The media reported this week on another government stimulus program to make the birth rate rise. Premier Su Tseng-chang (蘇貞昌) said that the budget for the government’s programs would reach NT$85 billion (US$3.05 billion) by 2023, and said that the government’s monthly subsidy for child support would rise from NT$3,500 to NT$5,000.
These measures are a well-meaning attempt to address Taiwan’s globally low fertility and birth rates, but they are rather like poking a heart attack victim with a stick in the hope of reviving him.
The problems driving the low birth rates are well known: the lack and cost of childcare, the lack of time off for new parents, long working hours that send parents home late in the evening too exhausted for additional labor, low wages for most workers, skyrocketing housing costs, an inhuman educational system and a terrible physical and social environment for raising children. Nowhere in the government plan is there much will to meaningfully address any of these issues.
Photo: Yang Chin-cheng, Taipei Times
Taiwan is hardly alone: the same problems are endemic across the East Asian developmentalist states. Low birth rates are also an issue in South Korea and Japan. This week analysts and the media revealed that China’s census is also showing a remarkable drop in birth rates, and that China is apparently overstating the size of its population.
The East Asian economies were all built on the same model of a modern export sector directed outward, and a domestic economy driven by a construction-industrial state that sprays concrete across the national landscape. It’s hardly surprising that they are facing the same social and demographic issues.
One thing they also share is brutal cultures of work overseen by patriarchal, authoritarian bosses. However you turn the prism to see Taiwan’s problems from a new angle, Boss Island, as Shieh Gwo-shyong’s (謝國雄) excellent 1993 book called it, remains the heart of the issue.
Photo: Hsu Yi-ping, Taipei Times
In the 1990s bosses moved their firms to China, burning down their factories to collect the insurance to use as seed money to start new firms there. They did this to take advantage of the cheap labor and the perks offered by the government there. They also did it to preserve their firms at a level of technology and organization which they could handle, because upgrading to keep pace with the changes in the economic order and remain in Taiwan would have meant learning new skills and perhaps, delegating to modern managers. In other words, preservation of patriarchal control lay at the heart of the movement of firms to China.
This move was very bad for Taiwan’s economy and security. Hollowed out firms led to hollowed out families in a hollowed out economy. Since scholars and the media typically interview successful businessmen in China, such business people have become representative of the flow of firms and people to China. The failures, eking out a living in China and sending no money home, have never shown up on anyone’s radar, yet their families suffer in working class poverty and their children often have to grapple with Dad’s other family in China. Meanwhile expatriated Taiwanese businessmen have become lost to the nation, building China instead.

#### Dataset content
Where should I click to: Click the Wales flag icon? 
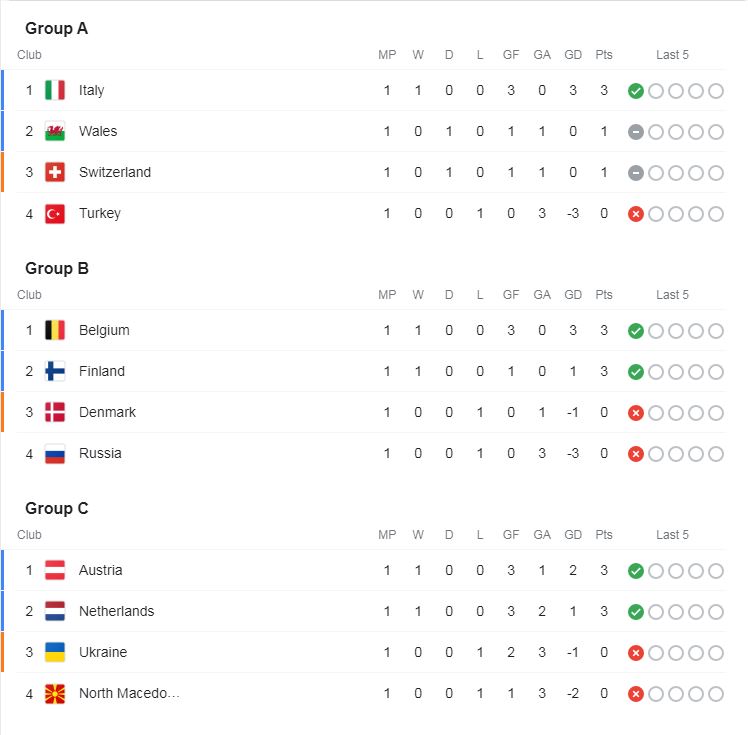pos(54,131)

#### Exercise goal
Revise the passage on Taiwan's low birth rates from "The media reported" up to and including "of reviving him.", changing "monthly subsidy" to "monthly allowance".

#### Task response
The media reported this week on another government stimulus program to make the birth rate rise. Premier Su Tseng-chang (蘇貞昌) said that the budget for the government’s programs would reach NT$85 billion (US$3.05 billion) by 2023, and said that the government’s monthly allowance for child support would rise from NT$3,500 to NT$5,000.
These measures are a well-meaning attempt to address Taiwan’s globally low fertility and birth rates, but they are rather like poking a heart attack victim with a stick in the hope of reviving him.